To dereference a pointer, dbx displays the evaluation in the command pane; in this case, the value pointed to by t:


(dbx) print *t
*t = {
a = 4
}

Monitoring Expressions

Monitoring the value of an expression each time the program stops is an effective technique for learning how and when a particular expression or variable changes. The display command instructs dbx to monitor one or more specified expressions or variables. Monitoring continues until you turn it off with the undisplay command.

To display the value of a variable or expression each time the program stops, type:


display expression, ...

You can monitor more than one variable at a time. The display command used with no options prints a list of all expressions being displayed.

For more information, see display Command.

Turning Off Display (Undisplaying)

dbx continues to display the value of a variable you are monitoring until you turn off display with the undisplay command. You can turn off the display of a specified expression or turn off the display of all expressions currently being monitored.

To turn off the display of a particular variable or expression, type:


undisplay expression

To turn off the display of all currently monitored variables, type:


undisplay 0

For more information, see undisplay Command.

Assigning a Value to a Variable

To assign a value to a variable, type:


assign variable = expression

Evaluating Arrays

You evaluate arrays the same way you evaluate other types of variables.

Here is a sample Fortran array:


integer*4 arr(1:6, 4:7)

To evaluate the array, use the print command. For example:


(dbx) print arr(2,4)

The dbx print command lets you evaluate part of a large array. Array evaluation includes:

You can slice an array, with or without striding. (The default stride value is 1, which means print each element.)

Array Slicing

Array slicing is supported in the print, display, and watch commands for C, C++, and Fortran.

Array Slicing Syntax for C and C++

For each dimension of an array, the full syntax of the print command to slice the array is:


print array-expression [first-expression .. last-expression : stride-expression]

where:

array-expression

Expression that should evaluate to an array or pointer type.

first-expression

First element to be printed. Defaults to 0.

last-expression

Last element to be printed. Defaults to upper bound.

stride-expression

Length of the stride (the number of elements skipped is stride-expression-1). Defaults to 1.

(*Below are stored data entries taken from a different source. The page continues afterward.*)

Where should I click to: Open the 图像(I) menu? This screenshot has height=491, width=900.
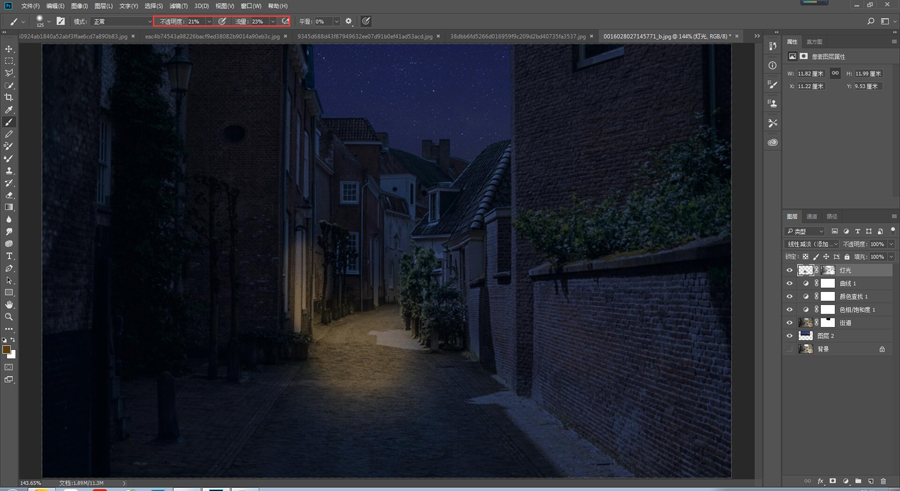(x=80, y=6)
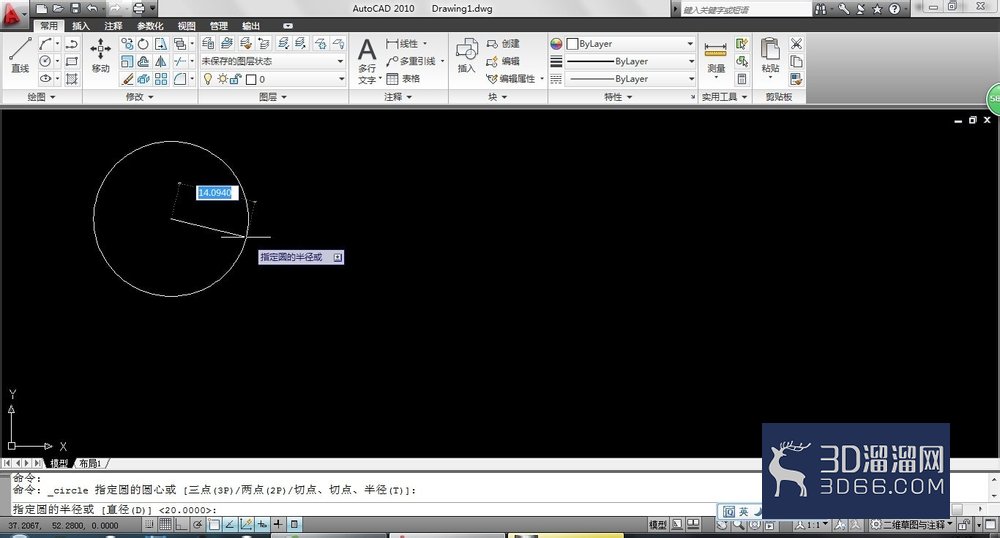This screenshot has height=538, width=1000.
Task: Choose the rotate tool in 修改 panel
Action: [x=143, y=44]
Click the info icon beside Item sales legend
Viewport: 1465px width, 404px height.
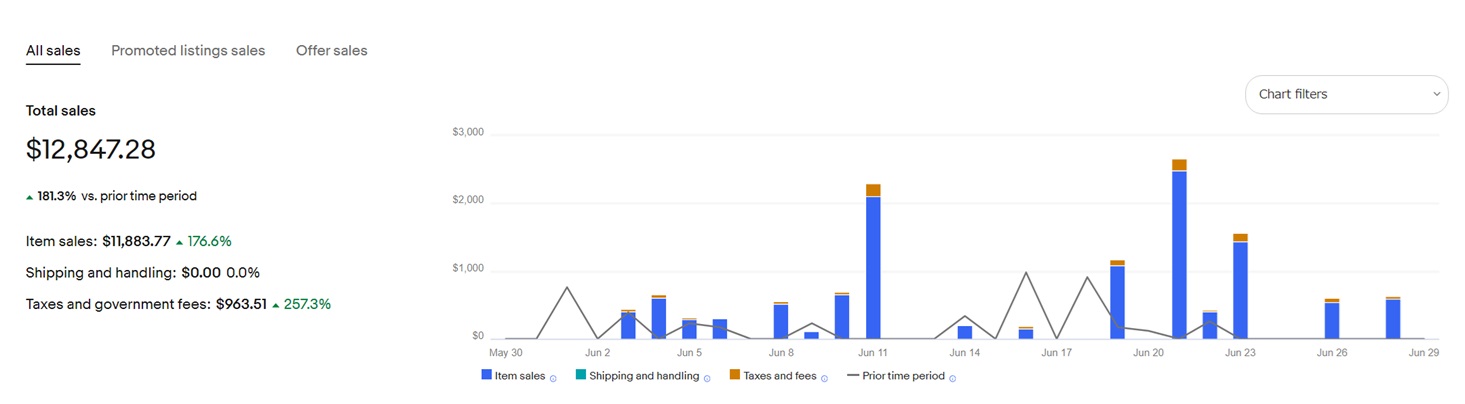[553, 378]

The first expression, last expression, and stride expression are optional expressions that should evaluate to integers.

For example:


(dbx) print arr[2..4]
arr[2..4] =
[2] = 2
[3] = 3
[4] = 4
(dbx) print arr[..2]
arr[0..2] =
[0] = 0
[1] = 1
[2] = 2

(dbx) print arr[2..6:2]
arr[2..6:2] =
[2] = 2
[4] = 4
[6] = 6

Array Slicing Syntax for Fortran

For each dimension of an array, the full syntax of the print command to slice the array is:


print array-expression [first-expression : last-expression : stride-expression]

where:

array-expression

Expression that should evaluate to an array type.

first-expression

First element in a range, also first element to be printed. Defaults to lower bound.

last-expression

Last element in a range, but might not be the last element to be printed if stride is not equal to 1. Defaults to upper bound.

stride-expression

Length of the stride. Defaults to 1.

The first expression, last expression, and stride expression are optional expressions that should evaluate to integers. For an n-dimensional slice, separate the definition of each slice with a comma.

For example:


(dbx) print arr(2:6)
arr(2:6) =
(2) 2
(3) 3
(4) 4
(5) 5
(6) 6

(dbx) print arr(2:6:2)
arr(2:6:2) =
(2) 2
(4) 4
(6) 6

To specify rows and columns, type:


demo% f95 -g -silent ShoSli.f
demo% dbx a.out
Reading symbolic information for a.out
(dbx) list 1,12
    1         INTEGER*4 a(3,4), col, row
    2         DO row = 1,3
    3             DO col = 1,4
    4               a(row,col) = (row*10) + col
    5             END DO
    6         END DO
    7         DO row = 1, 3
    8                WRITE(*,’(4I3)’) (a(row,col),col=1,4)
    9        END DO
    10        END
(dbx) stop at 7
(1) stop at "ShoSli.f":7
(dbx) run
Running: a.out
stopped in MAIN at line 7 in file "ShoSli.f"
    7          DO row = 1, 3

To print row 3, type:


(dbx) print a(3:3,1:4)
’ShoSli’MAIN’a(3:3, 1:4) =
        (3,1)   31
        (3,2)   32
        (3,3)   33
        (3,4)   34
(dbx)

To print column 4, type:


(dbx) print a(1:3,4:4)
’ShoSli’MAIN’a(1:3, 1:4) =
        (1,4)   14
        (2,4)   24
        (3,4)   34
(dbx)

Slices

Here is an example of a two-dimensional, rectangular slice of a C++ array, with the default stride of 1 omitted.


print arr(201:203, 101:105)

This command prints a block of elements in a large array. Note that the command omits stride-expression, using the default stride value of 1.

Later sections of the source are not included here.